University in Almaty, Kazakhstan

Abai Kazakh National Pedagogical University (Абай атындағы Қазақ ұлттық педагогикалық университеті (ҚазҰПУ)) is one of the leading institutes in Central Asia. It is situated in the heart of Almaty City, Kazakhstan. In 2003 Abai University had a record enrollment of more than 23,000 students, mostly from Kazakhstan and other Central Asian countries.

==History==
The first Kazakh institute of higher learning, which was named Kazakh State University, on September 1, 1928. It had one unique faculty - pedagogical with three separations:
- physico-mathematic
- natural studies
- linguistic studies

It was assumed to create other three faculties: pedagogical, agricultural and medical.
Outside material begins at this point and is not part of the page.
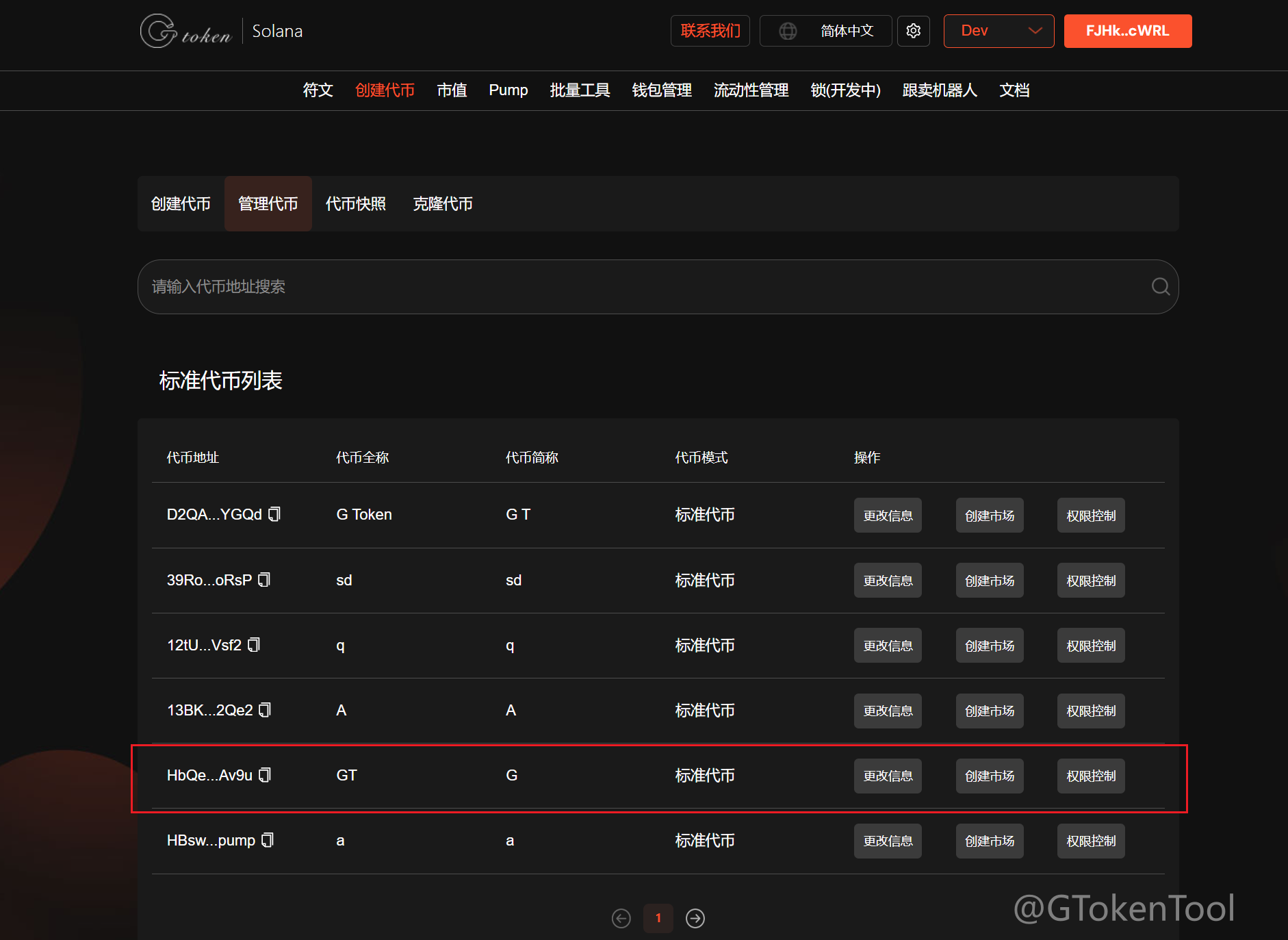Copy the HBsw...pump token address
This screenshot has width=1288, height=940.
[x=268, y=840]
They were supposed to work from 1932 to 1933. On behalf of intensive development of folk education, newly opened institute of higher education decided to develop as an independent pedagogical college. Therefore, in 1930 the university was renamed as Kazakh State Pedagogical College (KAZPI), and in 1935 it was renamed as Abai State University in honor of Abai Qunanbaiuly and when expanded its fields of studies in 1989 it was named just Abai University as there were more courses than technical education.
Today's Abai University started its work in a small one-story building of Vernenskoy as a Women's School.

==List of Faculties==
- Philological faculty
- Faculty of Physics and Mathematics
- Faculty of History
- Faculty of Eco-Geology
- Faculty of Bio-Chemistry
- Faculty of Psychology
- Faculty of Arts
- Faculty of Economic Sciences
- Faculty of International Relations
- Preparatory faculty (For International Students)

==Distance learning==
The university was the first Kazakh university to start a distance learning programme in 2001. Today, the university is offering more than 12 degree programmes and 11 certificate programmes through DL, which are accessible online in Russian language and Kazakh language as well.